What is expected:
Using the entries that follow, give the number of lines containing the string "Menjelajahi". Write nothing besides that number.

------------------------------

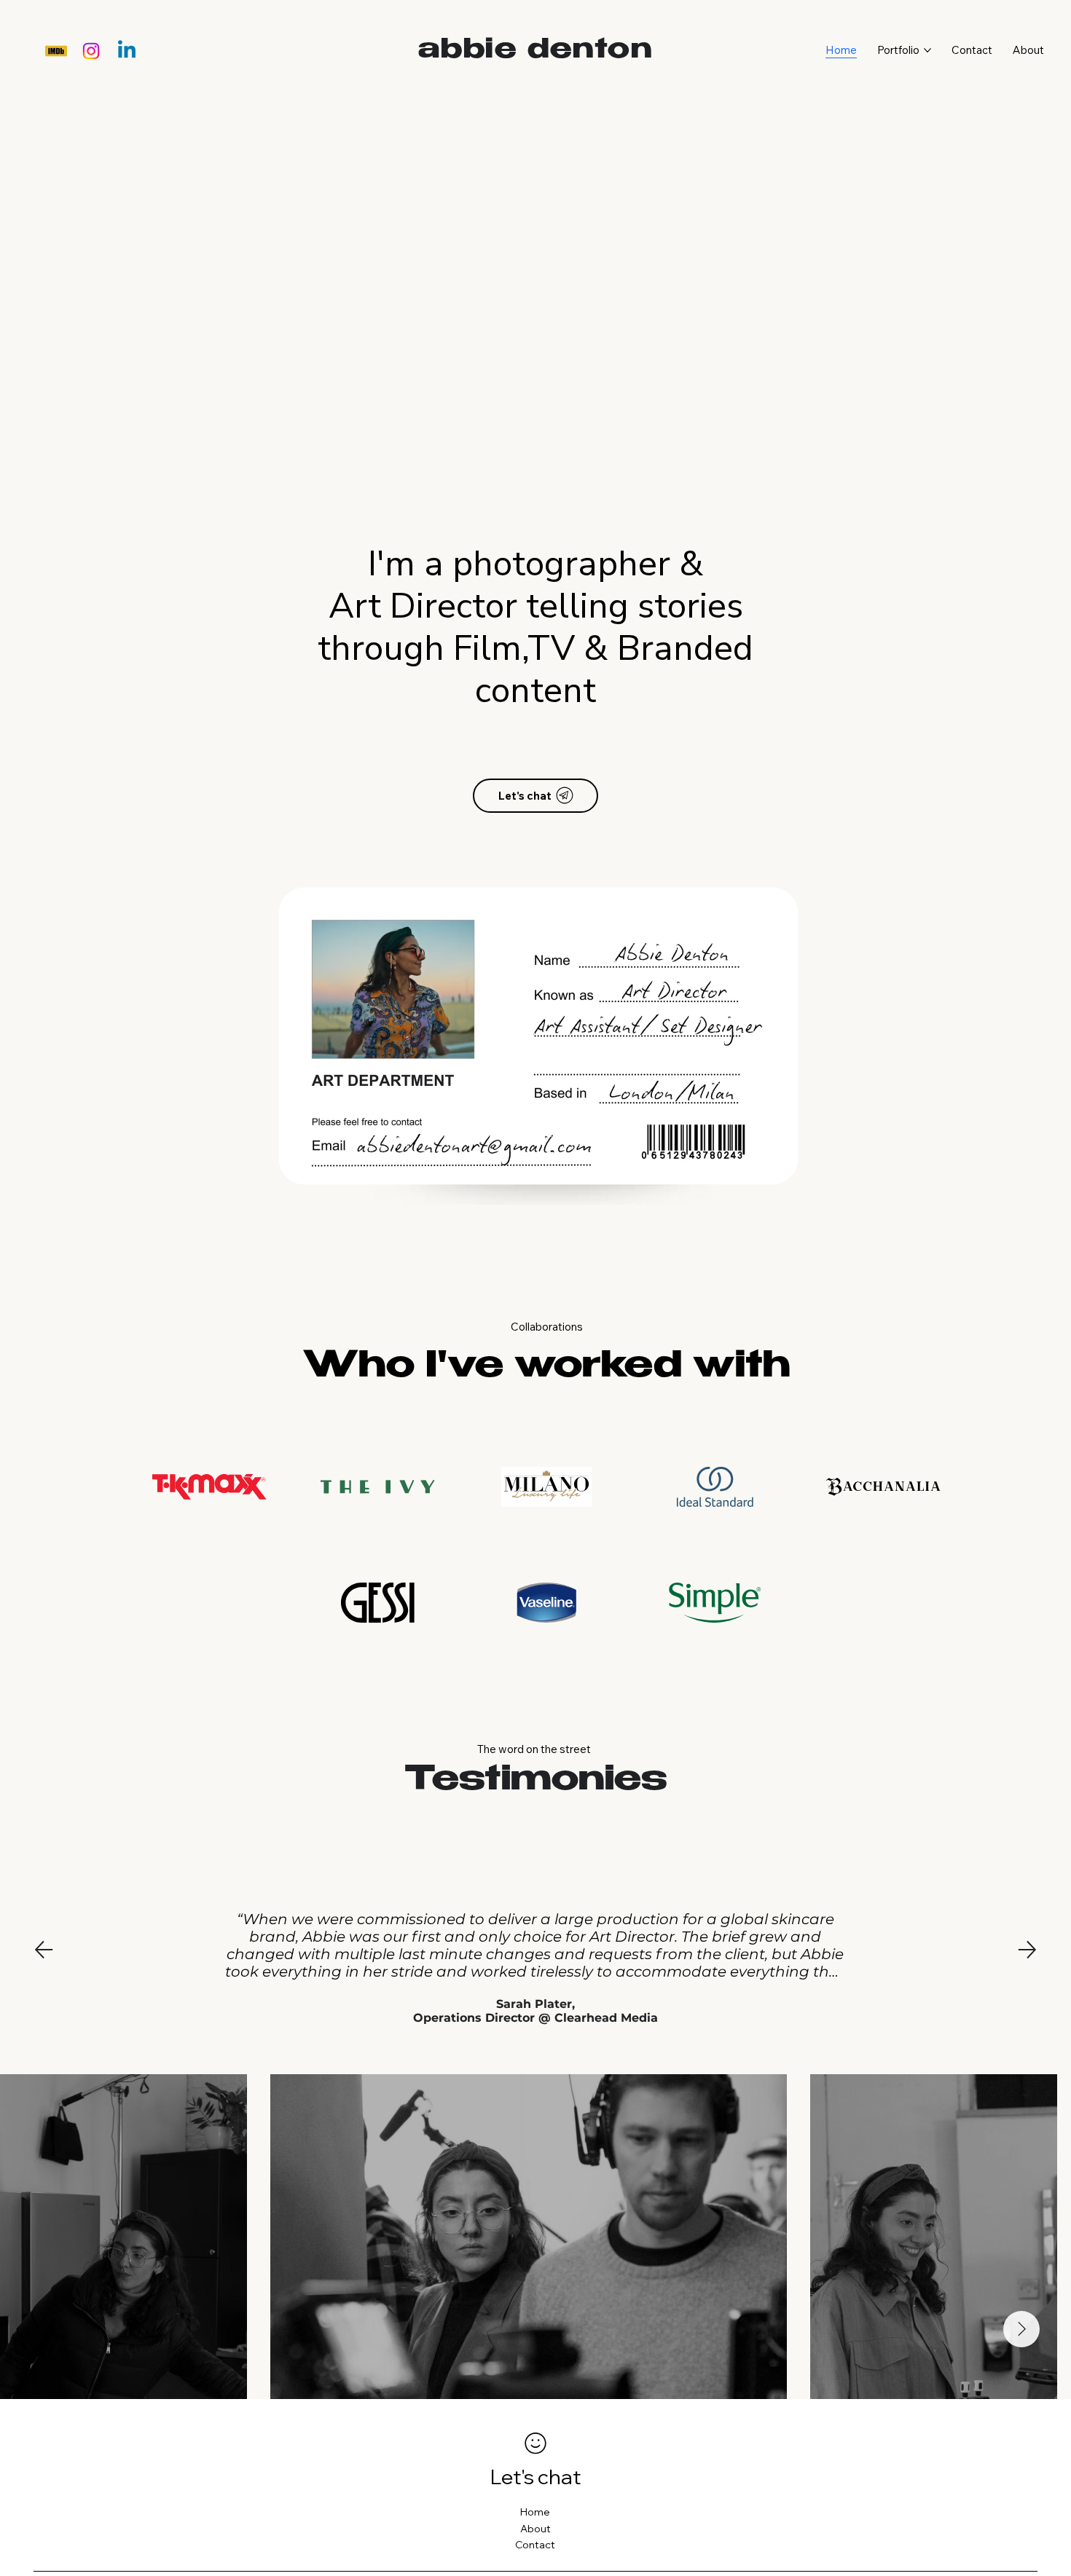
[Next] (1027, 1949)
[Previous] (43, 1949)
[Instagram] (91, 51)
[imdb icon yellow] (56, 51)
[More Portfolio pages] (927, 50)
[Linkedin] (127, 51)
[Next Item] (1021, 2329)
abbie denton (535, 52)
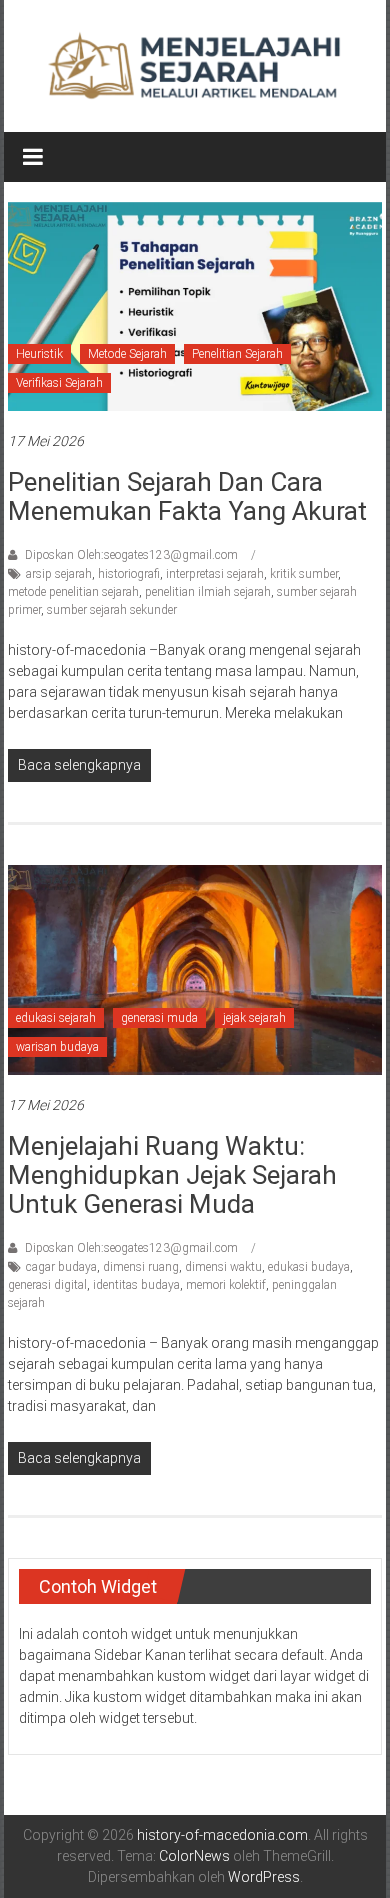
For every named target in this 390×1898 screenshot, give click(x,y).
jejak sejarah (254, 1018)
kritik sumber (304, 574)
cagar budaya (61, 1267)
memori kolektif (226, 1285)
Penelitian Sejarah (237, 354)
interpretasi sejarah (215, 574)
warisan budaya (57, 1047)
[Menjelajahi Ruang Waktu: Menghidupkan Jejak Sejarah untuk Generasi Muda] (195, 969)
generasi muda (159, 1018)
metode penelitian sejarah (73, 592)
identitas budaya (136, 1285)
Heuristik (39, 354)
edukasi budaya (309, 1267)
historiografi (129, 574)
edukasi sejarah (56, 1018)
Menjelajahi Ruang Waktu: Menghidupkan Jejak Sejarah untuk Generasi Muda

------------------------------

Output for this exercise:
2